5. Hub-Spoke Topology & VNet Peering with Terraform
Hub-Spoke is the standard Azure enterprise network topology. Terraform models it precisely — one hub VNet and multiple spoke VNets, each connected via bidirectional peering. The peering must be created in both directions: hub-to-spoke and spoke-to-hub. Terraform's resource references ensure the correct VNet IDs are used without hardcoding.
peering.tf — Bidirectional Hub-Spoke VNet Peering
# Spoke VNet (repeat pattern for each spoke)
resource "azurerm_virtual_network" "spoke_app" {
name = "vnet-spoke-app-uks-prod"
address_space = ["10.1.0.0/24"]
location = var.location
resource_group_name = azurerm_resource_group.network.name
}
# Hub → Spoke peering
resource "azurerm_virtual_network_peering" "hub_to_spoke_app" {
name = "peer-hub-to-spoke-app"
resource_group_name = azurerm_resource_group.network.name
virtual_network_name = azurerm_virtual_network.hub.name
remote_virtual_network_id = azurerm_virtual_network.spoke_app.id
allow_gateway_transit = true # Hub shares its VPN/ER gateway
allow_forwarded_traffic = true
allow_virtual_network_access = true
}
# Spoke → Hub peering
resource "azurerm_virtual_network_peering" "spoke_app_to_hub" {
name = "peer-spoke-app-to-hub"
resource_group_name = azurerm_resource_group.network.name
virtual_network_name = azurerm_virtual_network.spoke_app.name
remote_virtual_network_id = azurerm_virtual_network.hub.id
use_remote_gateways = true # Use hub gateway for hybrid connectivity
allow_forwarded_traffic = true
allow_virtual_network_access = true
}
ⓘ allow_gateway_transit = true on the hub side and use_remote_gateways = true on the spoke side enables spokes to use the hub's ExpressRoute or VPN gateway for on-premises connectivity.
✔ Terraform Modules Pattern: In production environments, the Hub-Spoke pattern is best implemented as a Terraform module — one spoke_vnet module that accepts the hub VNet ID, spoke CIDR, and peering flags as input variables. Adding a new spoke becomes a single module call, and the bidirectional peering and route table association are created automatically.
6. VPN Gateway & ExpressRoute with Terraform
Deploying a zone-redundant Virtual Network Gateway via Terraform follows the same declarative pattern — define the gateway, its public IP, and the local network gateway representing the on-premises endpoint. Terraform manages the SKU, BGP ASN, and connection resource in a single terraform apply.

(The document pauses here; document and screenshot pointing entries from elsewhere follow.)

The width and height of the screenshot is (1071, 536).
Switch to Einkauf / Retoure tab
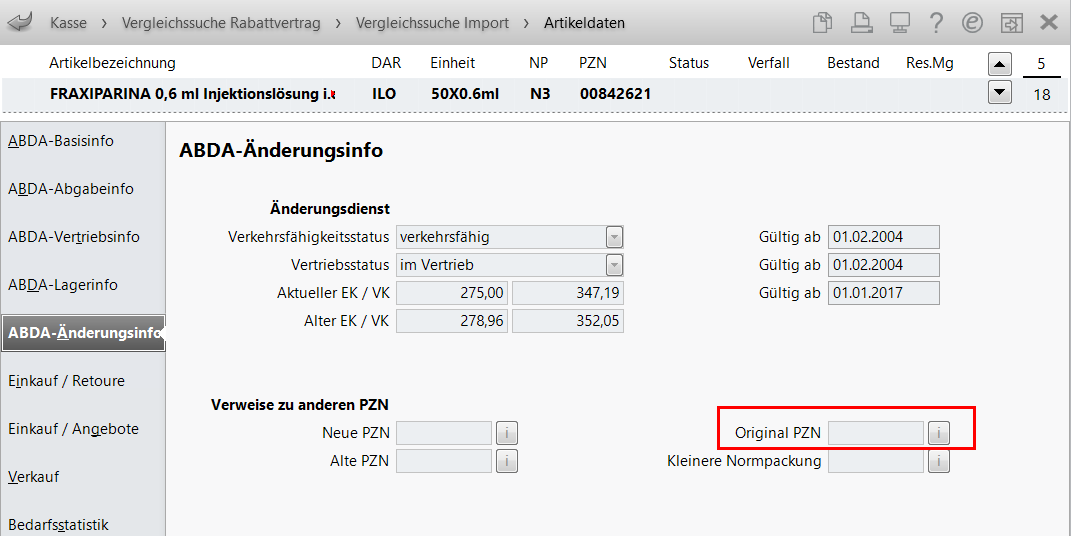coord(66,381)
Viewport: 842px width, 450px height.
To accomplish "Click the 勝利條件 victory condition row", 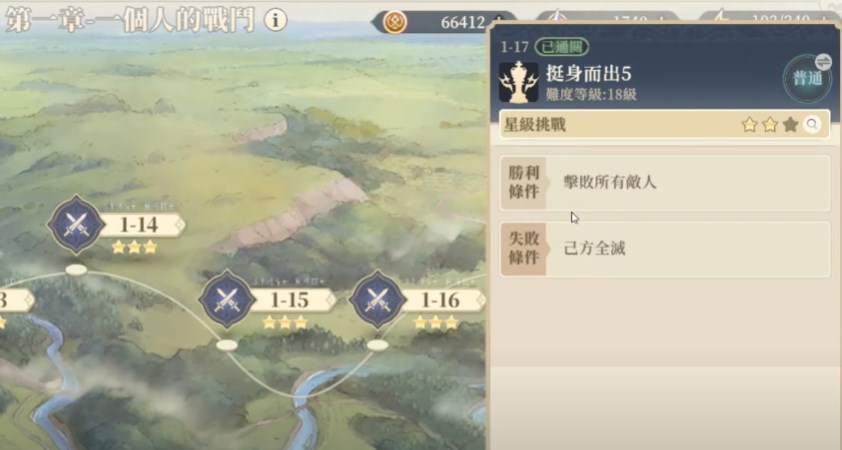I will pos(665,183).
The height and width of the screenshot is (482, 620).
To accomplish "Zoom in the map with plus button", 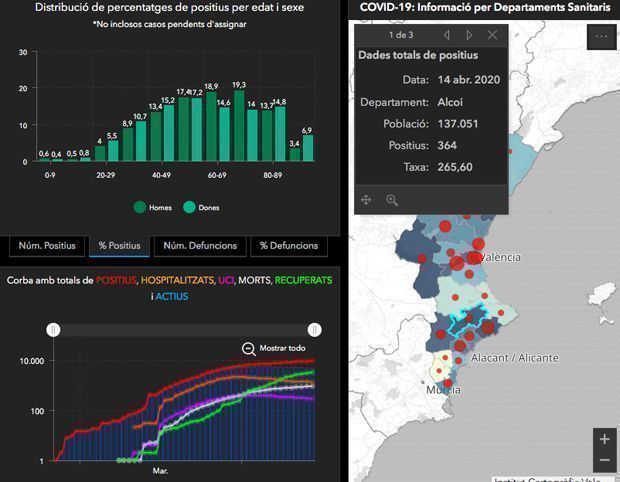I will pyautogui.click(x=603, y=439).
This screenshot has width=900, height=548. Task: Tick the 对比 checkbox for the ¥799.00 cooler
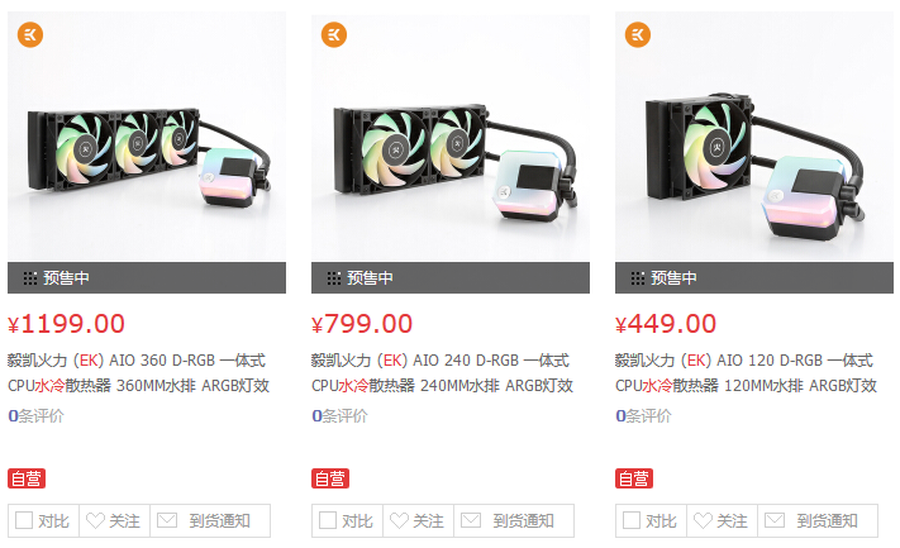(327, 520)
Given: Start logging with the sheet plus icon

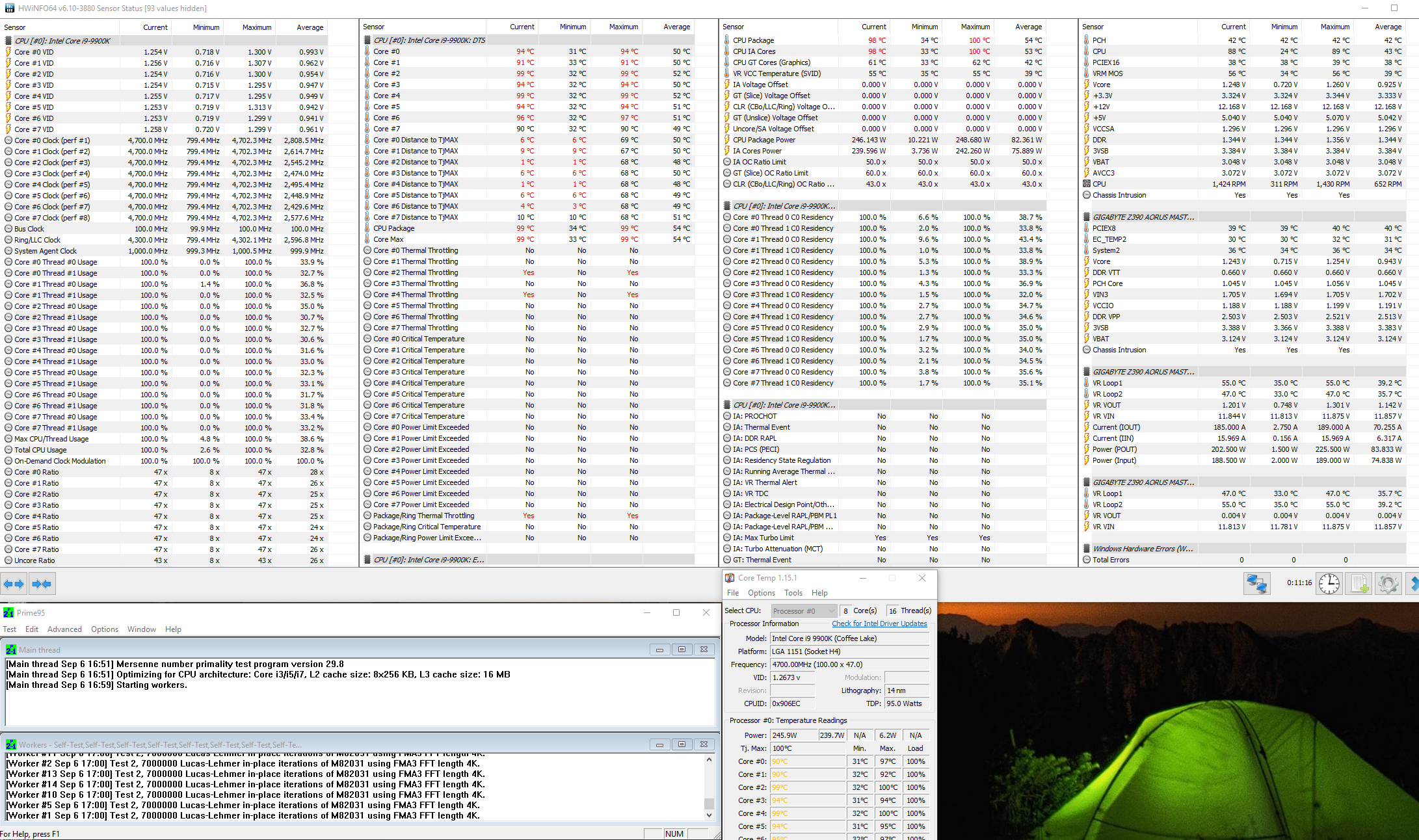Looking at the screenshot, I should coord(1359,584).
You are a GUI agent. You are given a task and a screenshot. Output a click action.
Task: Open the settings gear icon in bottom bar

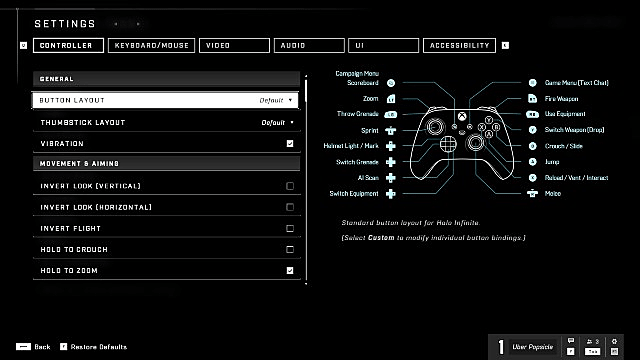coord(614,342)
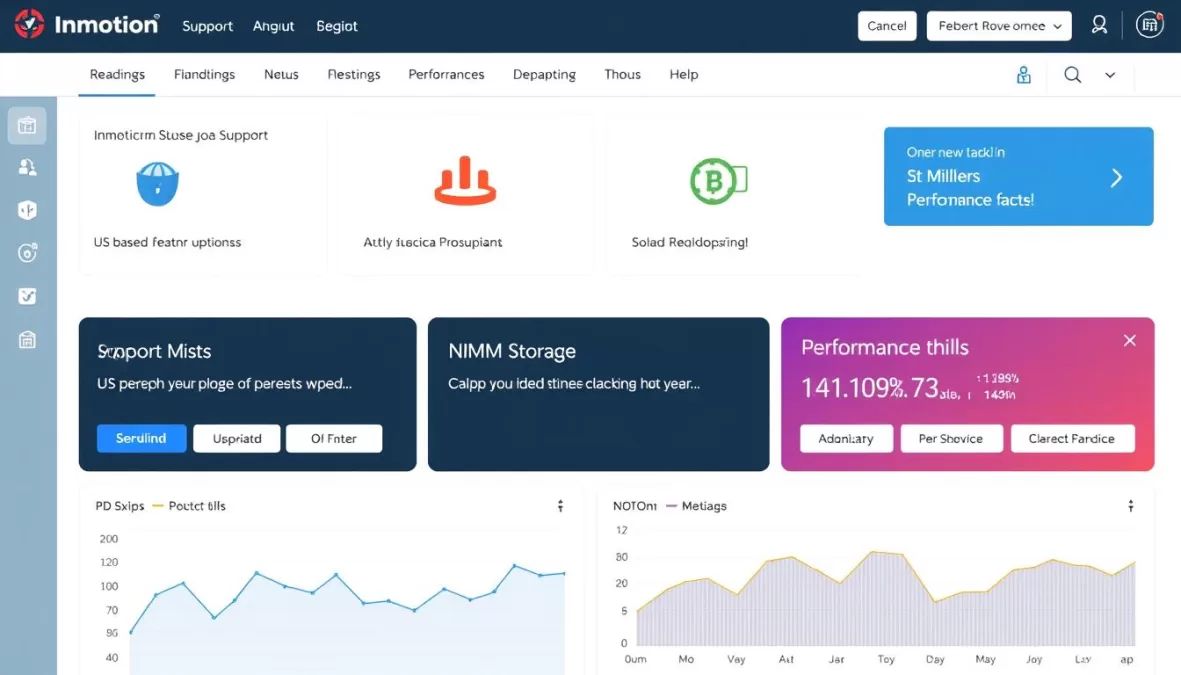Screen dimensions: 1181x675
Task: Open the Support menu in the top bar
Action: point(207,26)
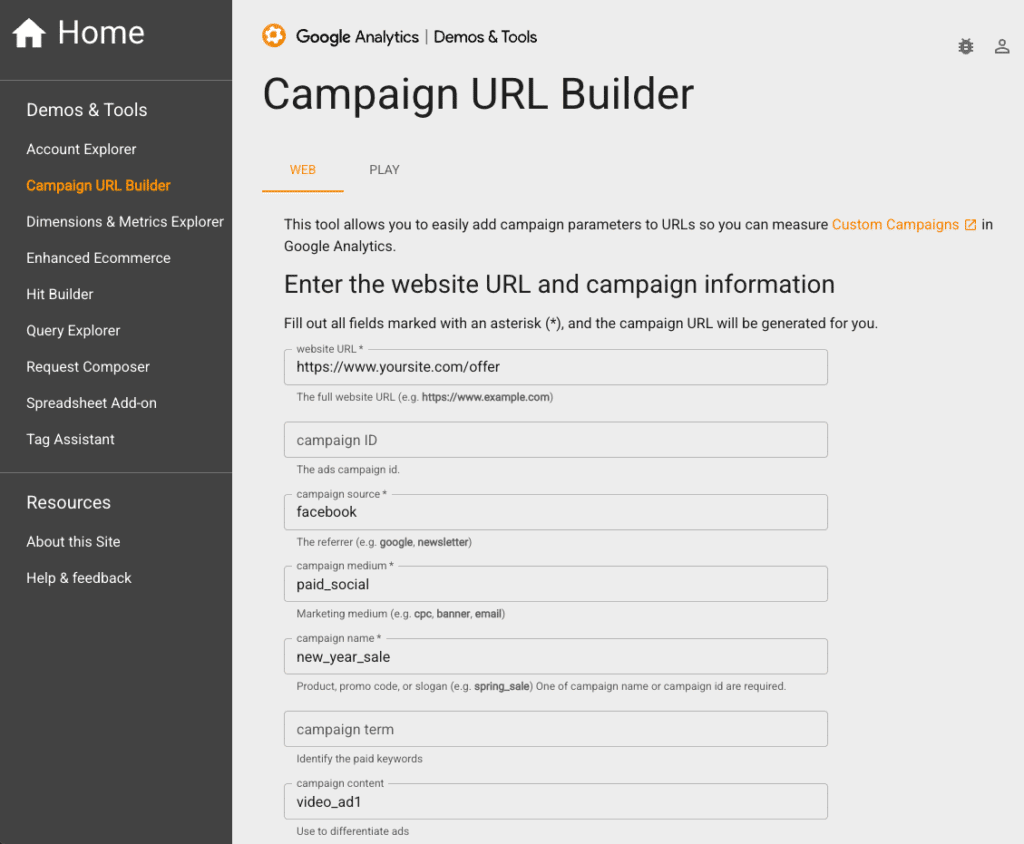
Task: Open Request Composer
Action: point(86,366)
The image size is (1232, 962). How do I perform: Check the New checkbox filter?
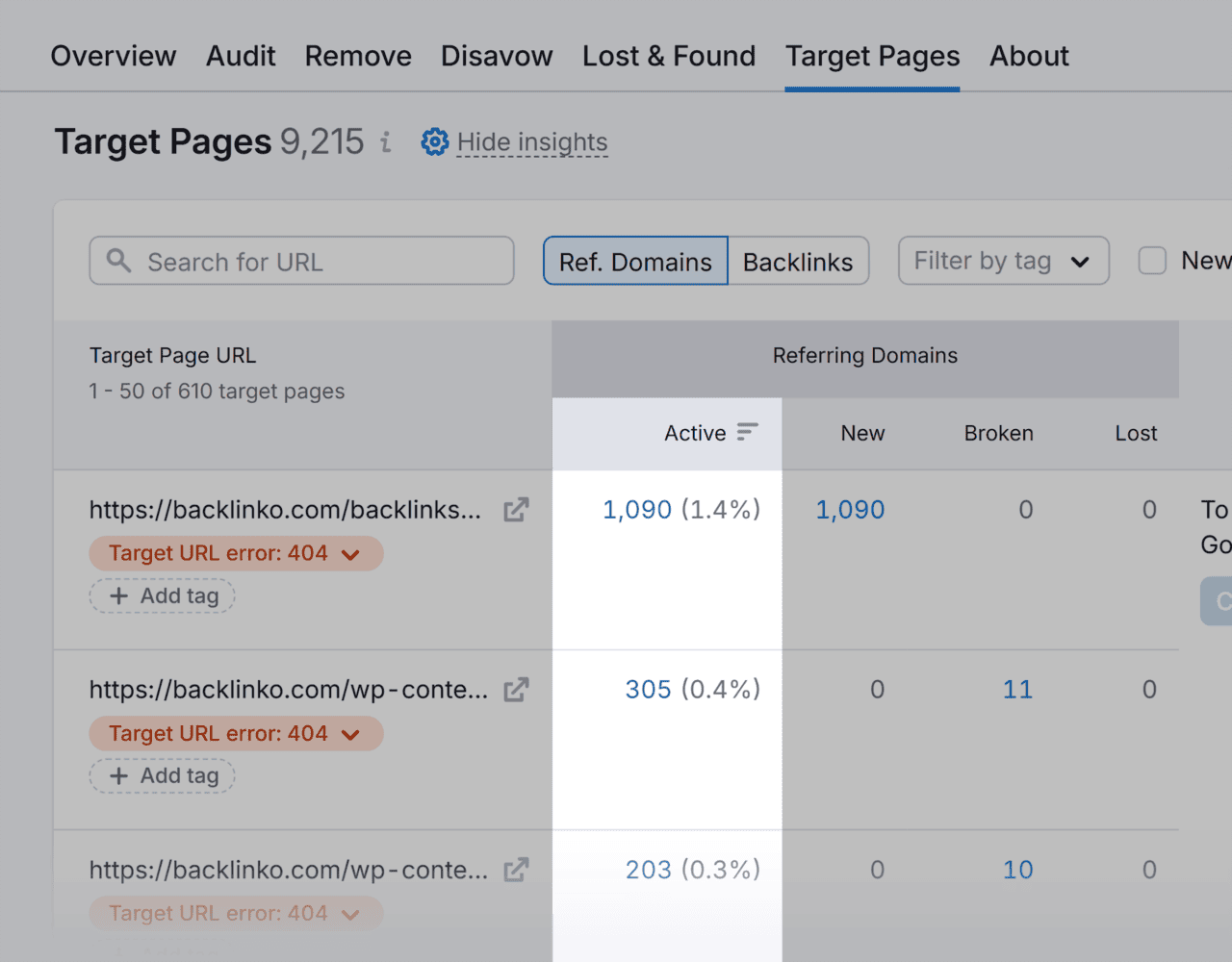pyautogui.click(x=1151, y=260)
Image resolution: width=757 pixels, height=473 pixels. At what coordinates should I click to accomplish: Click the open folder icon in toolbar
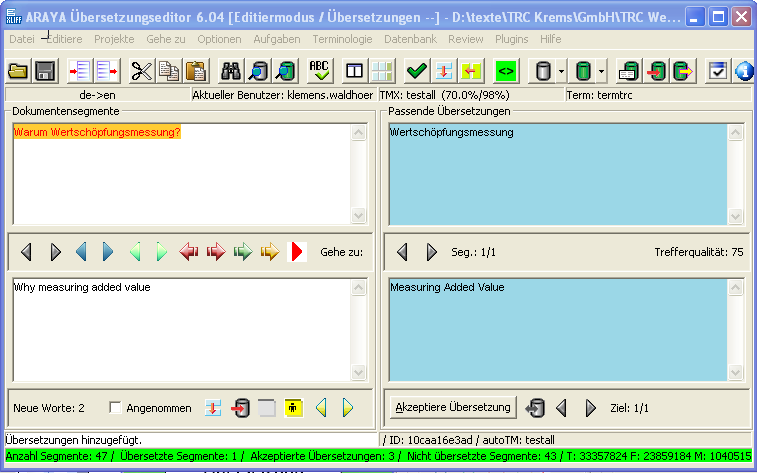pos(18,71)
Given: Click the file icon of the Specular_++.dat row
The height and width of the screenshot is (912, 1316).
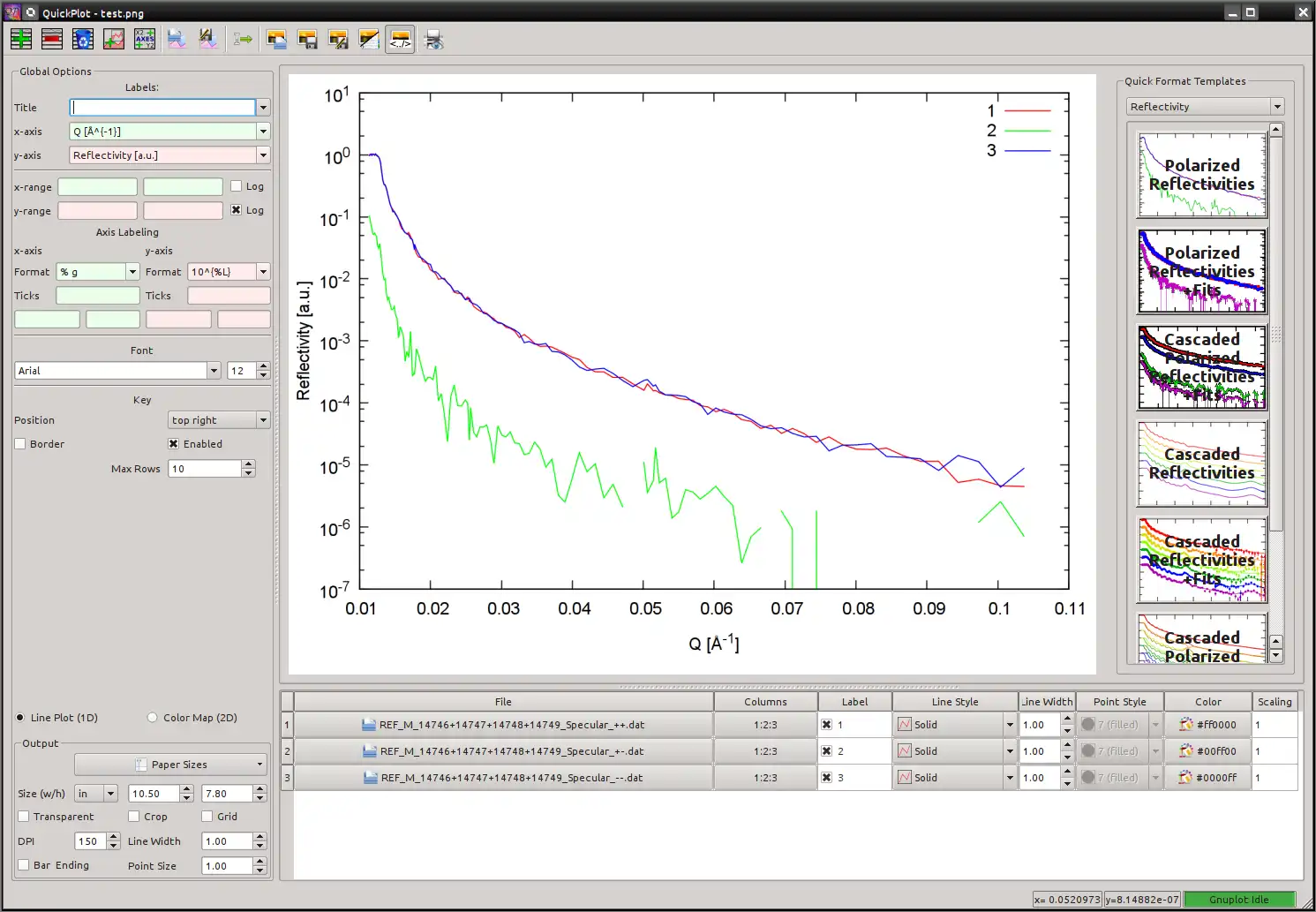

vpn_gateway.tf — Zone-Redundant VPN Gateway with BGP
resource "azurerm_virtual_network_gateway" "hub_vpn" {
name = "vgw-hub-uks-prod"
location = var.location
resource_group_name = azurerm_resource_group.network.name
type = "Vpn"
vpn_type = "RouteBased"
sku = "VpnGw2AZ" # Zone-redundant SKU
generation = "Generation2"
enable_bgp = true
active_active = false
bgp_settings {
asn = 65001
}
ip_configuration {
name = "vgw-ipconfig"
public_ip_address_id = azurerm_public_ip.vpn_gw.id
private_ip_address_allocation = "Dynamic"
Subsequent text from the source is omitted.